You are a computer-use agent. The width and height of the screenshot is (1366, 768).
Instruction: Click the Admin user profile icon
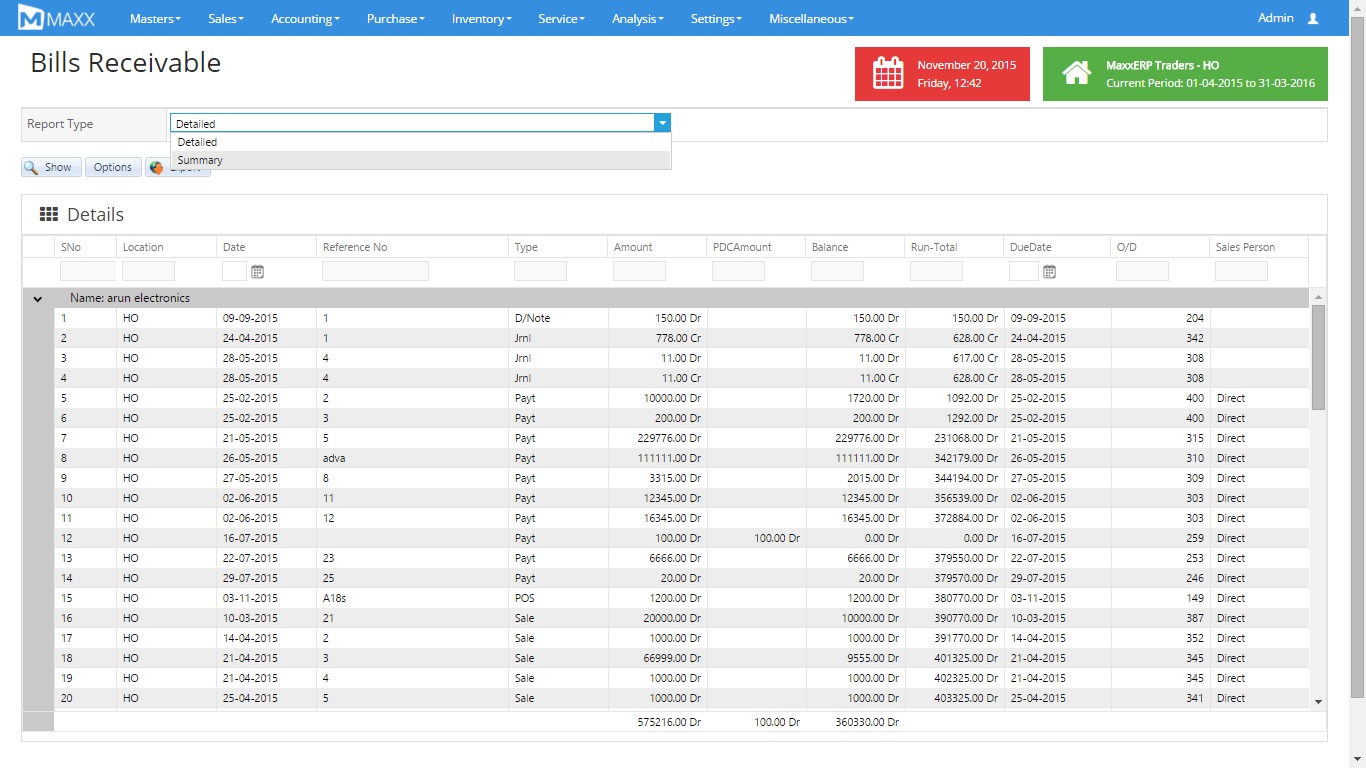(x=1313, y=19)
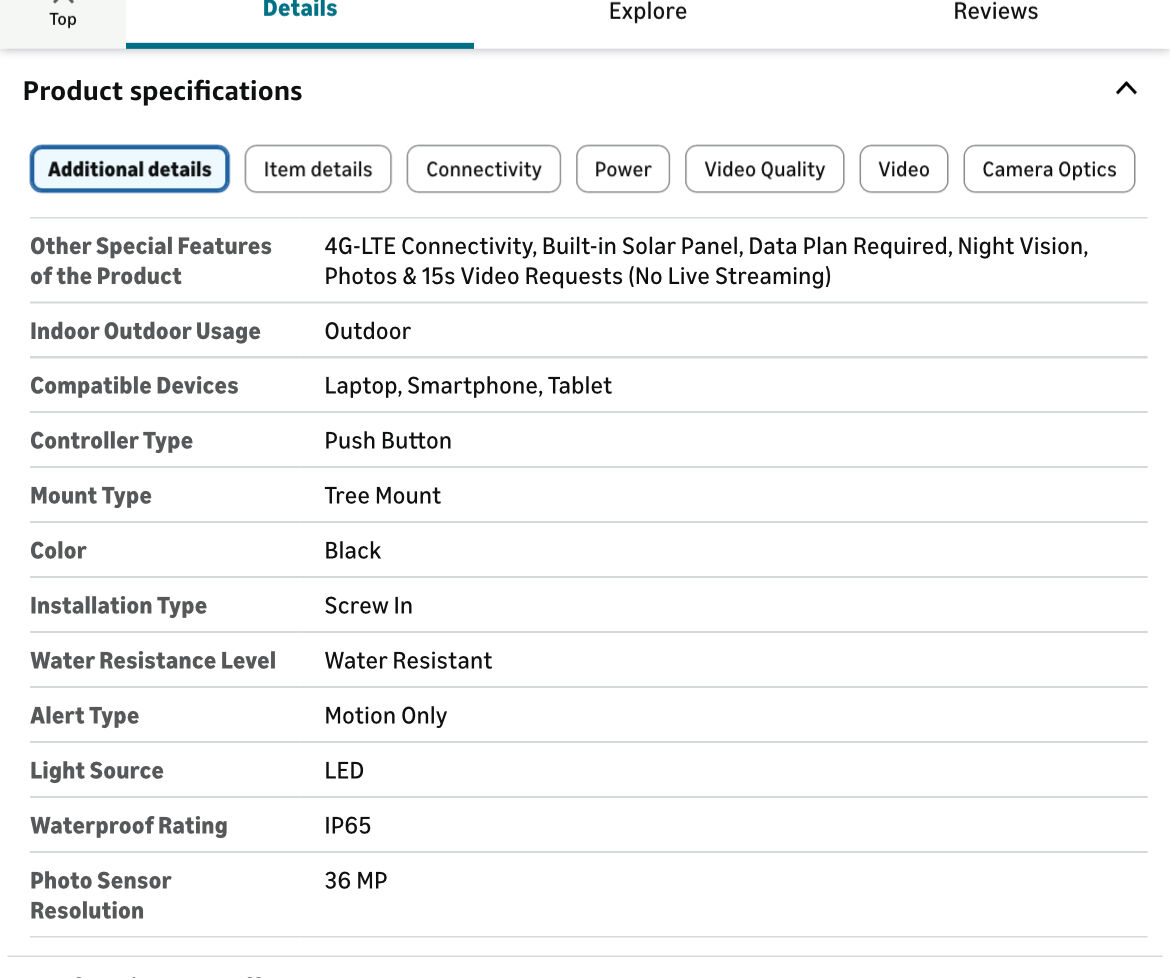1170x978 pixels.
Task: Open the Video Quality specifications
Action: (x=764, y=169)
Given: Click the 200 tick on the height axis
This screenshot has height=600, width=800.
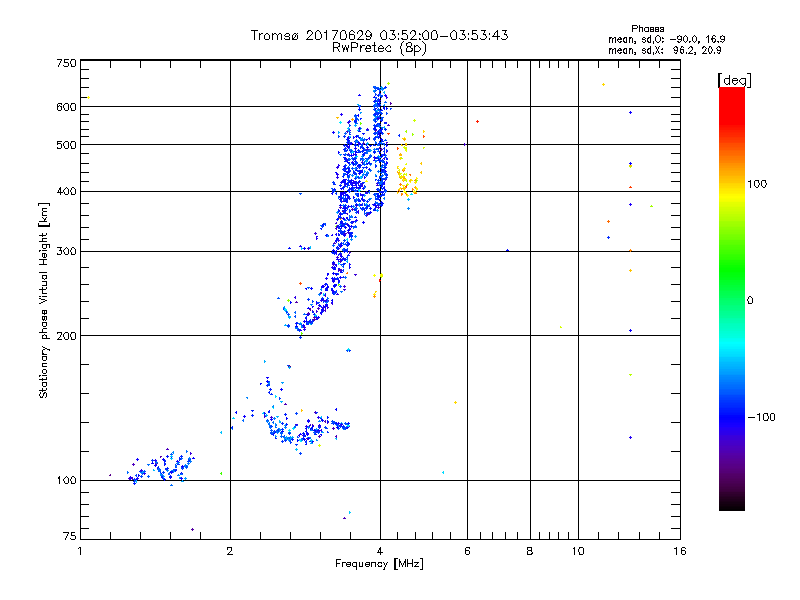Looking at the screenshot, I should click(x=66, y=335).
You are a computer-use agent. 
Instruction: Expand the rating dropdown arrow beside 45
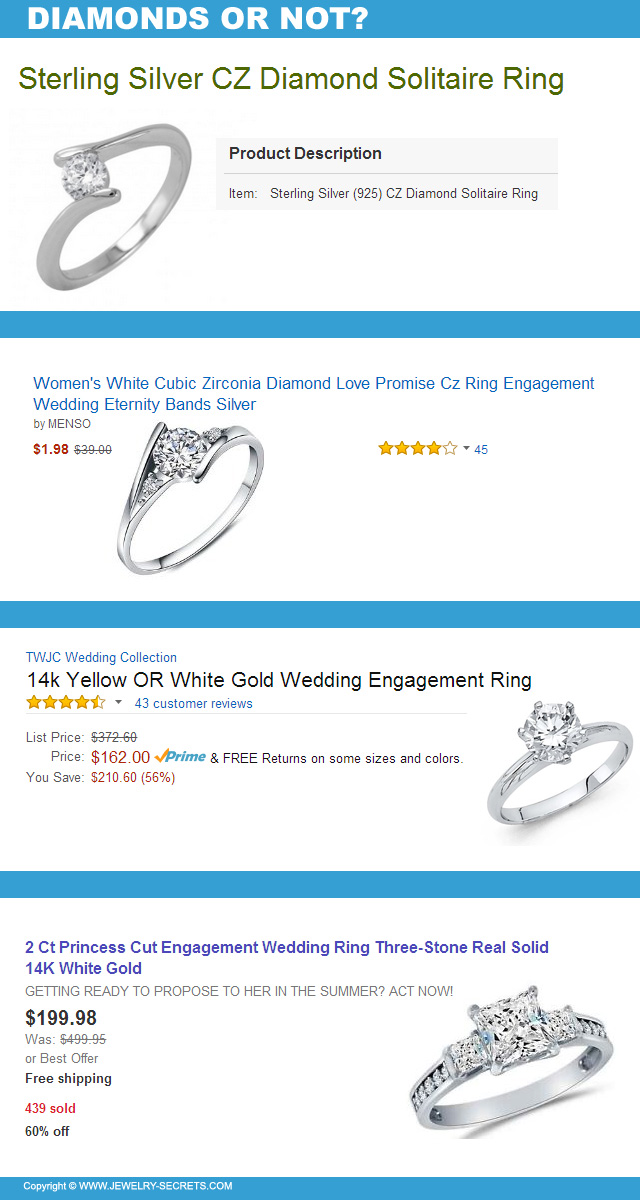tap(466, 449)
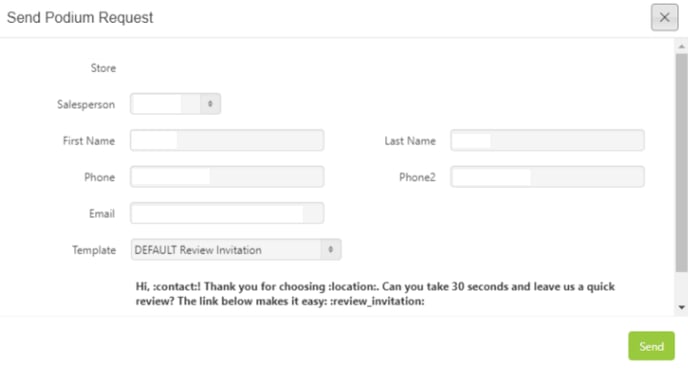The image size is (688, 369).
Task: Click the vertical scrollbar thumb
Action: 681,162
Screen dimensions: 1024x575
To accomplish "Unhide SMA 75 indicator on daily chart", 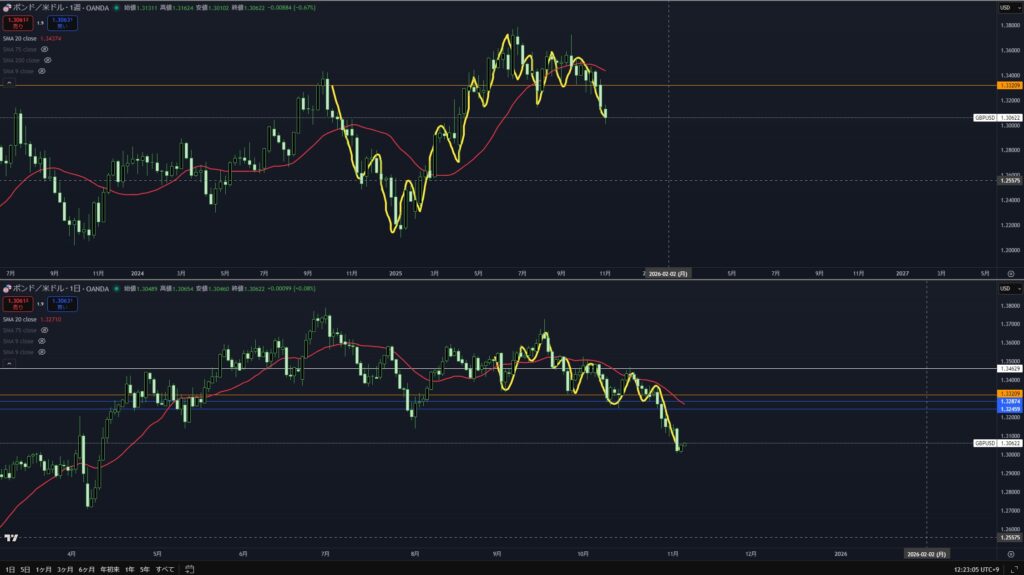I will coord(45,330).
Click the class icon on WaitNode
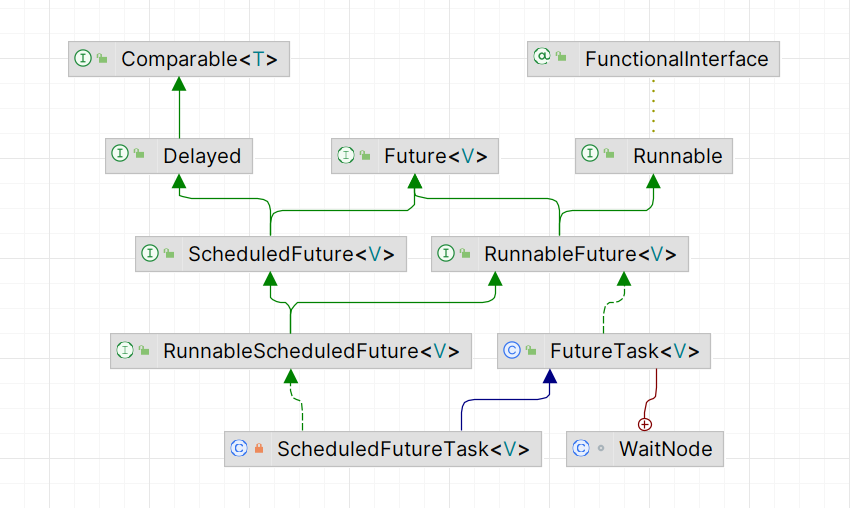 click(x=581, y=449)
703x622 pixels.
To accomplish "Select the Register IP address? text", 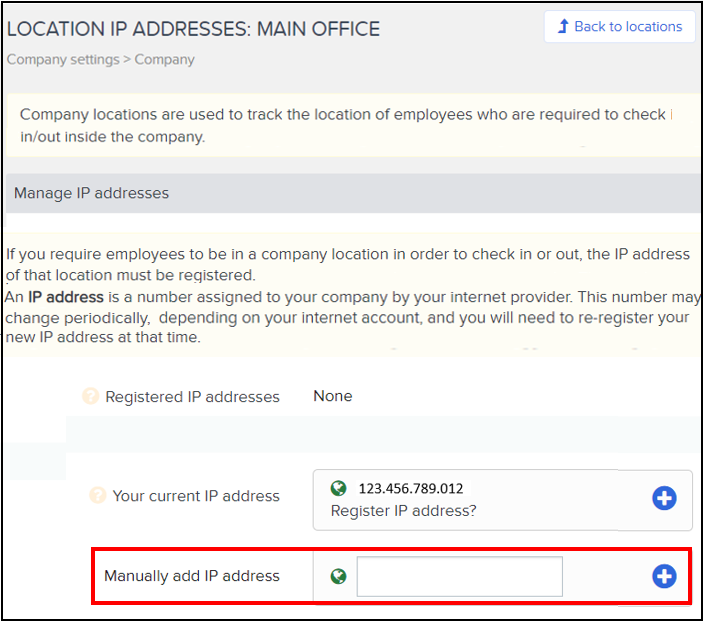I will click(x=404, y=511).
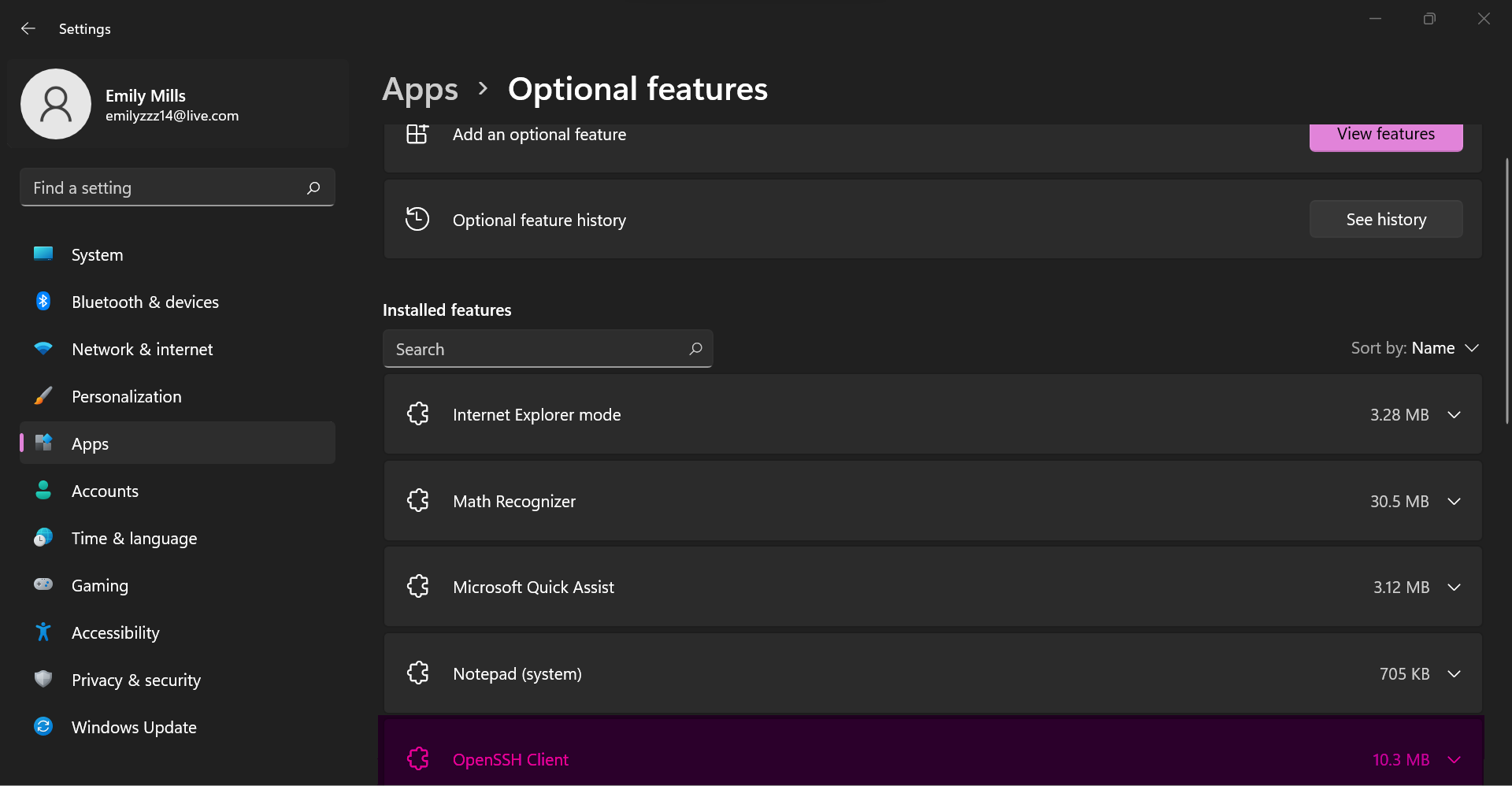Click the Accessibility figure icon
Image resolution: width=1512 pixels, height=786 pixels.
pyautogui.click(x=43, y=632)
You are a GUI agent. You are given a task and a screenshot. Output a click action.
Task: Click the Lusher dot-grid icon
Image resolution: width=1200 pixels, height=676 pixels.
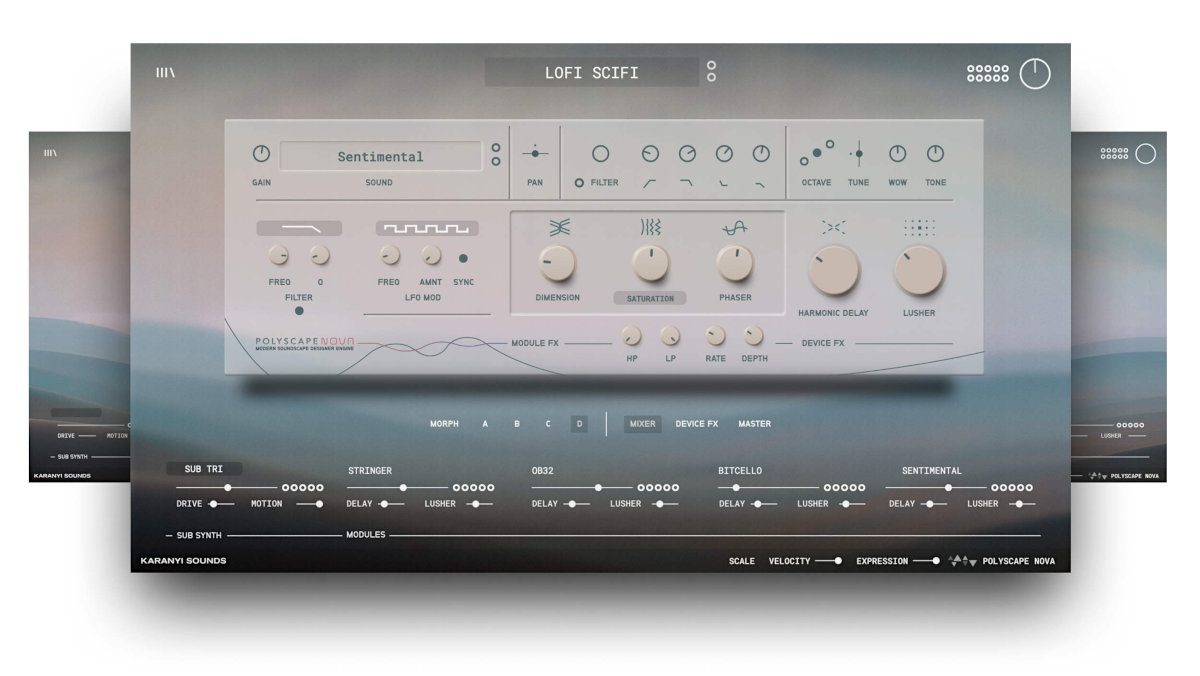point(919,229)
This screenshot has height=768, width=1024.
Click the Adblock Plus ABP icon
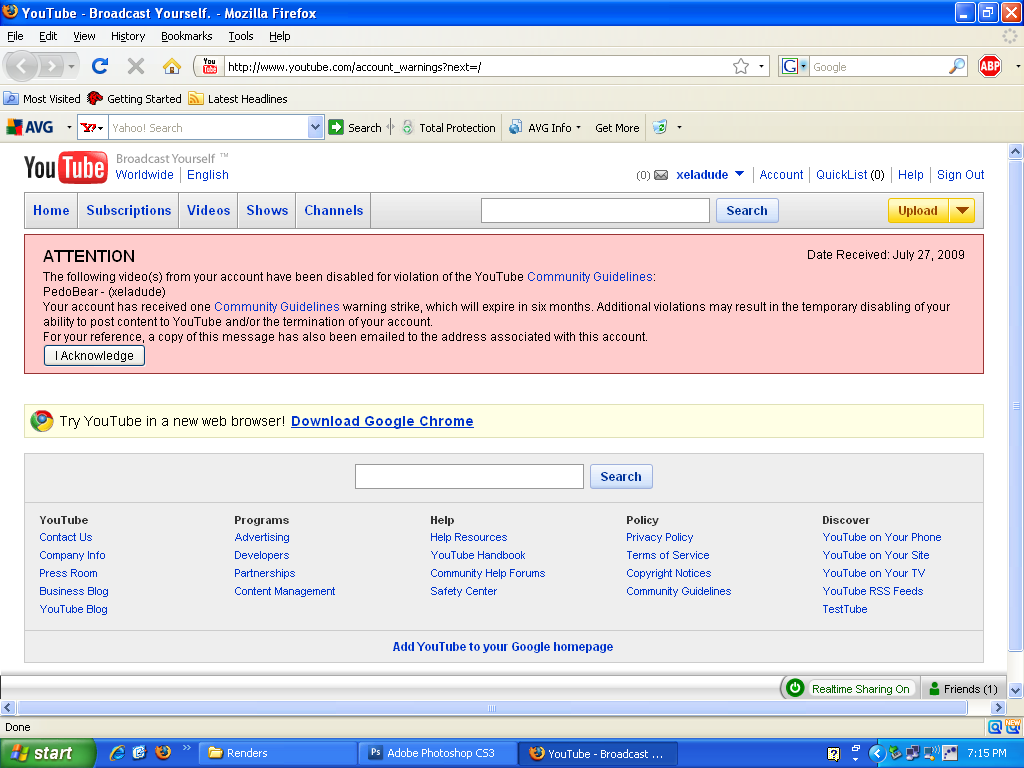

## Aim of the exercise
Only lines holding the word "computer" belong in the answer; copy each one from the material.

## Problem solution
You are a computer-use agent. The width and height of the screenshot is (1366, 768).
You are a computer-use agent. 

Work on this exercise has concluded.